Wired editor Brian Barnett suggested a few years ago that Cyber Monday is the perfect day to battle annoying marketing emails:
“Today more than any other, every single marketer in possession of your email address has set their phasers to send…
“Whether you’re partaking in deals this year or passing them by, take a moment to embrace the season’s true gift: all the emails you’ve been meaning to unsubscribe from, all in one place, all at the same time… stacked atop one another like desperate Jenga blocks.”
Few marketers think of their communication as spam. Yet spam doesn’t have to mean mass unsolicited emails. It can include any form of unwanted marketing communication. The sneakiest form of spam uses marketing automation tools to wrap badly targeted messaging in a shallow wrapper of personalization.
Seth Godin originated the idea of “permission marketing” in 1999, which distinguishes real permission from legalistic permission. Twenty-two years later, it still holds up as something to aspire to:
“Permission marketing is the privilege (not the right) of delivering anticipated, personal and relevant messages to people who actually want to get them.
“It recognizes the new power of the best consumers to ignore marketing. It realizes that treating people with respect is the best way to earn their attention.
“Pay attention is a key phrase here, because permission marketers understand that when someone chooses to pay attention they are actually paying you with something precious. And there’s no way they can get their attention back if they change their mind. Attention becomes an important asset, something to be valued, not wasted.

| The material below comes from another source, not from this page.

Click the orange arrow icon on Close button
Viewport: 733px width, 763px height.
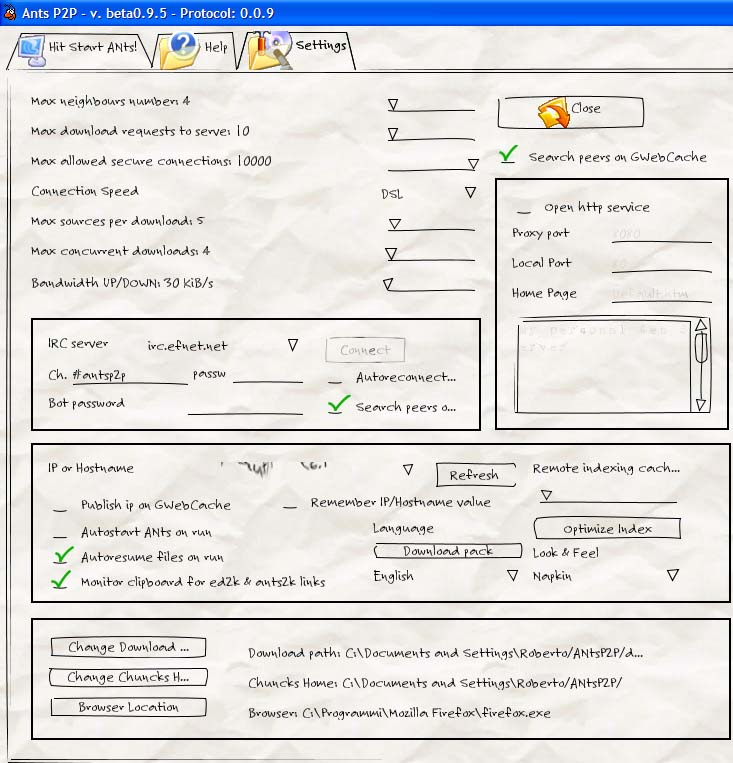coord(551,111)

“Real permission is different from presumed or legalistic permission. Just because you somehow get my email address doesn’t mean you have permission. Just because I don’t complain doesn’t mean you have permission. Just because it’s in the fine print of your privacy policy doesn’t mean it’s permission either.
“Real permission works like this: if you stop showing up, people complain, they ask where you went.”
Marketers can’t break through the clutter by adding to it.